一家殺害事件の容疑者は、二転三転して、言葉を失った入院患者の南サトミ(浜辺美波)が疑われる。殺害現場の様子を忠実になぞったような絵を描いていたからである。現場で発見された帽子とそれについていた金髪に染められた髪の毛も、サトミの疑惑を深める。
白神メディカルセンターの臨床心理士である、高島菜見子(石橋杏奈)が、かつての恋人であった佐田要造(加藤虎之助)にストーカー行為をされる。この佐田をイバラが殺害した容疑が浮上する。
そして、イバラとサトミは白神メディカルセンターを抜け出して、逃亡の旅にでる。追い詰められたイバラは、衰弱したサトミを為頼の自宅まで運び込む。
さらに、イバラを追跡していた刑事の早瀬は、犯意症の表情を浮かべて、拳銃でイバラを撃つ。イバラは川に飛び込むようにして倒れ、行方がわからなくなる。
最終回は、一家殺人事件の謎が解き明かされて、イバラの最期もはっきりとするのだろう。

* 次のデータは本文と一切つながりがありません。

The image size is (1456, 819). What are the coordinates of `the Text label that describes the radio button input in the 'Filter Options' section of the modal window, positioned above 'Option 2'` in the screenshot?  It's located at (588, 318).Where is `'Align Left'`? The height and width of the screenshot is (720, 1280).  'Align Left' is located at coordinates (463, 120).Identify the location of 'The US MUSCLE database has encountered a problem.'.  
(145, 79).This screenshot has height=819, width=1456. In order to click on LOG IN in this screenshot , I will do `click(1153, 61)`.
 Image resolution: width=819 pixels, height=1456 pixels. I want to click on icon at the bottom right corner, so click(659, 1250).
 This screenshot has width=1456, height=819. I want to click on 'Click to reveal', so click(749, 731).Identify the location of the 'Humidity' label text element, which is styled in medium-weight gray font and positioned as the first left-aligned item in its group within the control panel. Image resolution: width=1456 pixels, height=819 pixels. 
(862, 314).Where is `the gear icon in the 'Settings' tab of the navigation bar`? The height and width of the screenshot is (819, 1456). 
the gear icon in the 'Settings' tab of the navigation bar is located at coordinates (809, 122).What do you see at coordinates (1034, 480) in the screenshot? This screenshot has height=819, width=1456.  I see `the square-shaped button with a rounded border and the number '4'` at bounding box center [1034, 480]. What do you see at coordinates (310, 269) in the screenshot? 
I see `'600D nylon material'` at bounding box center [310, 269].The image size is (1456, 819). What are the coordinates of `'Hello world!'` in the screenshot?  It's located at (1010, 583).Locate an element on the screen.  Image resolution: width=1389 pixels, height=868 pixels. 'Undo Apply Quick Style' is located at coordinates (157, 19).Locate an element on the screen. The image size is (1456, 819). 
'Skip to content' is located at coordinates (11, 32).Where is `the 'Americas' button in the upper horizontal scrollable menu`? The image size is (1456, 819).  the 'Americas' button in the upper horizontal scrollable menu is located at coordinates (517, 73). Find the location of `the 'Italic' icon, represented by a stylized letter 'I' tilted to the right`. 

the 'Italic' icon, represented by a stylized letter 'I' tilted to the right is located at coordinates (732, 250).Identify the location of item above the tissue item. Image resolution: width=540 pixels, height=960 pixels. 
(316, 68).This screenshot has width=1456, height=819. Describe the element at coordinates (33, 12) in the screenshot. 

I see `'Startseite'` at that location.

映画「東京難民」(2014年)で、中村は父親の仕送りが途絶えて大学を除籍になり、アパートも追われ、ネットカフェで暮らすうちに、ホストとなる。そして同僚の借金を背負う形となって、逃げ出して土木作業員になる。しかし、追ってきたホストクラブの経営者の暴力団関係者に殴り倒され一時は記憶を失う。多摩川の河川敷に置き去りにされたところをホームレスに救われて、空き缶拾いや古雑誌の販売などをする。
優しさにあふれながら、底辺に落ちながらも、生きる気力を取り戻していく。
刻々と変化する環境のなかで、さまざまな表情をみせていく演技。「無痛」にも通じる。 中村の若手俳優としての将来が楽しみである。